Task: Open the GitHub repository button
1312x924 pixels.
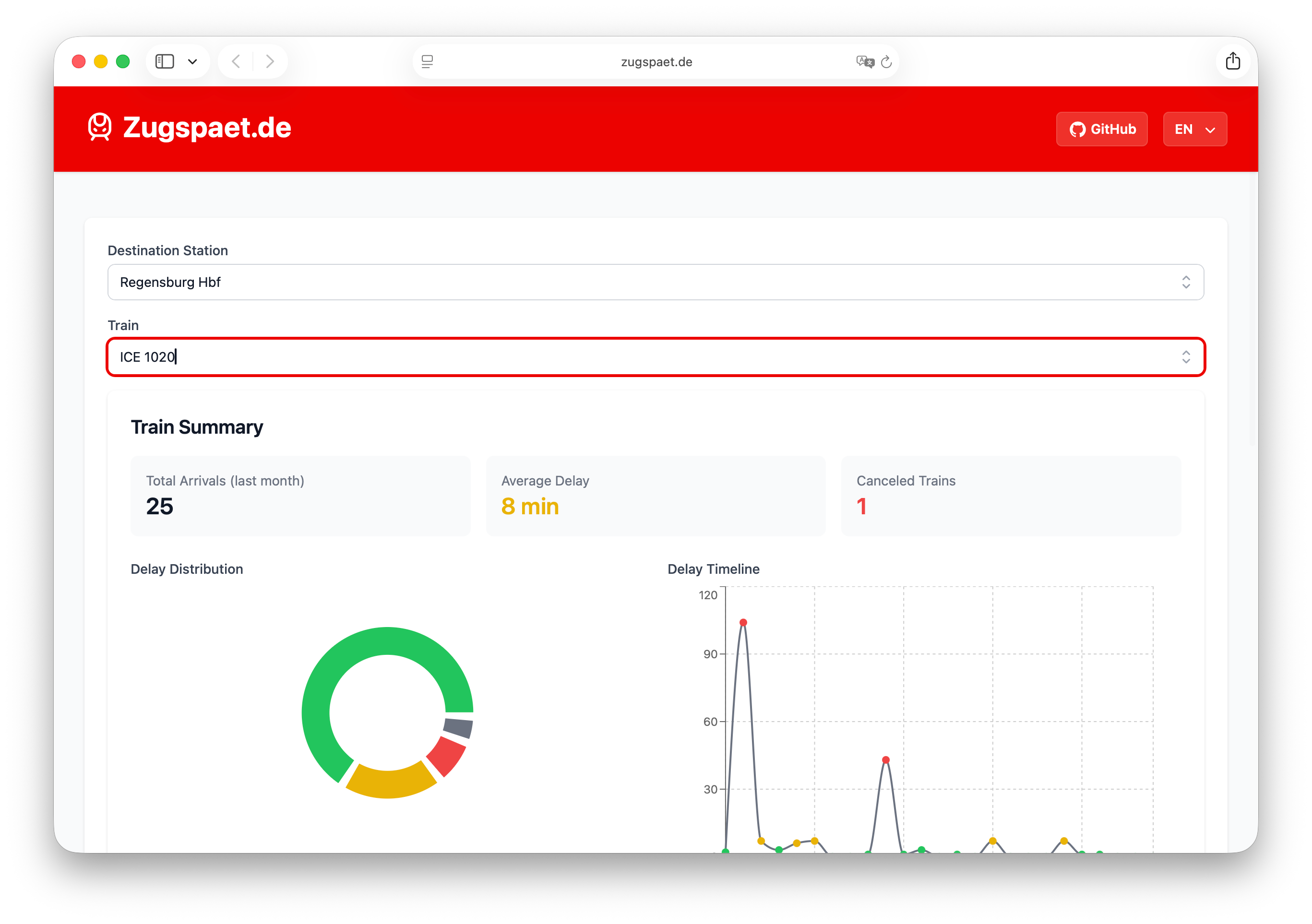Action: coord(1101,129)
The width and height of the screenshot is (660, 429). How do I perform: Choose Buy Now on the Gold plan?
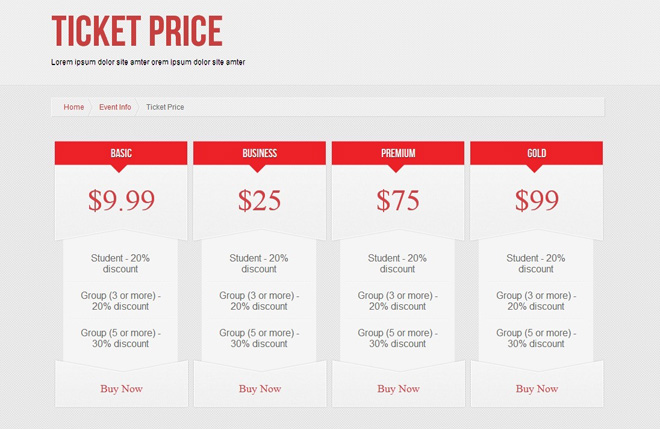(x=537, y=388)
***
### [WRITTEN EXERCISE]
Can you recast the data above as a JSON list of strings, one string per line, with blank lines skipped and the pictures left out?

### [ANSWER]
[
  "Task: Open the GitHub repository button",
  "1312x924 pixels.",
  "Action: coord(1101,129)",
  "The width and height of the screenshot is (660, 429). How do I perform: Choose Buy Now on the Gold plan?",
  "(x=537, y=388)"
]